Booking Los Angeles Part II: Airbnb Experience
I just booked my trip to Los Angeles, so I am sharing a bit of my travel-planning process! Read about a little bit about the trip and how I used my Frequent Flyer Miles for the flight in Part I! I am back today talking about the accommodation situation, and my experience booking with Airbnb for the first time!
We would be in Los Angeles for eight nights, which is extremely exciting, but a long time to pay to spend at a hotel. Staying with family may have been an option had we pursued it, but we wanted to see how far we could get on our own, considering this is not only a family trip but also a vacation. I just wanted us to have our own crash pad so that come what may, we will be fine.
I started looking at hotels, and even the most low-end accommodations would run almost $1400 after eight nights. There are more than a few travel options aside from hotels, whether or not you dare to use them is another story! I know a few people who have had great success with CouchSurfing, a website that allows people around the world to offer up their spare bedroom/bed/couch as accommodations. I often find the website confusing, and at times a little shady, I must admit, so I don’t know that I would ever seriously consider Couch Surfing. Again, I know people who have spectacular experiences, but I just don’t think it’s my cup of tea!
I follow the blog Hither and Thither, and they always seem to have success renting apartments out for travel. I had heard of Airbnb before, but I didn’t know too much about it so I decided to do some research and explore my options. The basic premise with Airbnb is people list their apartments/spare bedrooms/open couches and you rent it out. There is a massive variety, you can rent entire million-dollar properties in Malibu for $1,000 a night, or you can pay $30 a night to sleep on someone’s couch. I had no interest in sharing space in someone’s house, but you can filter results to just see entire apartments for rent. The places are reviewed, sometimes verified by the company, and there are complete portfolios with amenities listed, a map, and photographs. There are also photographs of the owner and a bio. The website is extremely clean and easy to navigate.
I started seeing some properties that I actually thought could maybe work, with one listing in particular I liked. The property is a studio apartment (we would be renting the entire apartment), complete with full bathroom and kitchen. The photos looked chic and clean. The amenities listed included wireless internet , satellite television, air conditioning, and a parking spot. In case you are unfamiliar, it is pretty much impossible to get around Los Angeles without a car, so a parking spot for our rental car was a huge perk. I was really starting to like the look of this property for us to actually rent at the bargain price of only $100 a night or only $665 per week. The reviews for the place (and host) were spectacular, every one -and there are over 80 reviews- had nothing but great things to say about the property, he was rated all 5 stars for everything.
I was still feeling pretty skeptical, but the more research I did, the more into the idea I was. There were barely any other properties that offered all of these amenities, in the heart of Los Angeles, for this price. Another aspect of this host I really liked was that he had other properties listed, which has reviews just as great. This told me that the host wasn’t just renting out his own place for extra cash, this was a real business with multiple properties that he probably took somewhat seriously. All good things!

Problems to work on:
(A) In the post about booking Los Angeles, what would even the most low-end hotels cost for eight nights?
(B) Reproduce the part of the Los Angeles booking post that begins at the words "I follow the" and stops after "easy to navigate.".
This material comes from a separate source.

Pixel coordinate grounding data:
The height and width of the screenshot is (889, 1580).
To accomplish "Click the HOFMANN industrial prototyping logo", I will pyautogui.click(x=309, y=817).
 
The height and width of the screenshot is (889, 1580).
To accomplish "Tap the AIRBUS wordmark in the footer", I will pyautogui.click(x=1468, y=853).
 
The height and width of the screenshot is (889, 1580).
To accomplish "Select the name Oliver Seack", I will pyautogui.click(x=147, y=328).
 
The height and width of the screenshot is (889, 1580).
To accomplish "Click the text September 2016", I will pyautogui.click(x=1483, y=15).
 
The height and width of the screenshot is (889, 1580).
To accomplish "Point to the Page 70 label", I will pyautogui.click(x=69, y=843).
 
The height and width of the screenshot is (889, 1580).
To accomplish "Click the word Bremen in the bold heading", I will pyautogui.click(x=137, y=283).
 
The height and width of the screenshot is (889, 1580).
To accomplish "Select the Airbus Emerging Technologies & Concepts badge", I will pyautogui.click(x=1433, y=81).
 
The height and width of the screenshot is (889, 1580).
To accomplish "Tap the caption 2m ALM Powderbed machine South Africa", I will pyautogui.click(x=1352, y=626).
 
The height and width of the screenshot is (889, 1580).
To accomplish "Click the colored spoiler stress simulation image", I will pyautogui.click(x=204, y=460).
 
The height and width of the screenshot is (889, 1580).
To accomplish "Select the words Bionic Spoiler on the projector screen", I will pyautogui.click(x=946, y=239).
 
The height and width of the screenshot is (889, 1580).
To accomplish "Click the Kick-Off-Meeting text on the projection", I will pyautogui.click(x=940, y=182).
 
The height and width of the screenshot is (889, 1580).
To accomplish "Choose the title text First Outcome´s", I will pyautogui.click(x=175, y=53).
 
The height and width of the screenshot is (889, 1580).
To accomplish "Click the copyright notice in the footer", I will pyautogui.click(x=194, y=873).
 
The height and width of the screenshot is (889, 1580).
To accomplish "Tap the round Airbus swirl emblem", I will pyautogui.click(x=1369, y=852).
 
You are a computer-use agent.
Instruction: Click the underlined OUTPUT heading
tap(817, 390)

Answers to the problems:
(A) Almost $1400.

(B)
I follow the blog Hither and Thither, and they always seem to have success renting apartments out for travel. I had heard of Airbnb before, but I didn’t know too much about it so I decided to do some research and explore my options. The basic premise with Airbnb is people list their apartments/spare bedrooms/open couches and you rent it out. There is a massive variety, you can rent entire million-dollar properties in Malibu for $1,000 a night, or you can pay $30 a night to sleep on someone’s couch. I had no interest in sharing space in someone’s house, but you can filter results to just see entire apartments for rent. The places are reviewed, sometimes verified by the company, and there are complete portfolios with amenities listed, a map, and photographs. There are also photographs of the owner and a bio. The website is extremely clean and easy to navigate.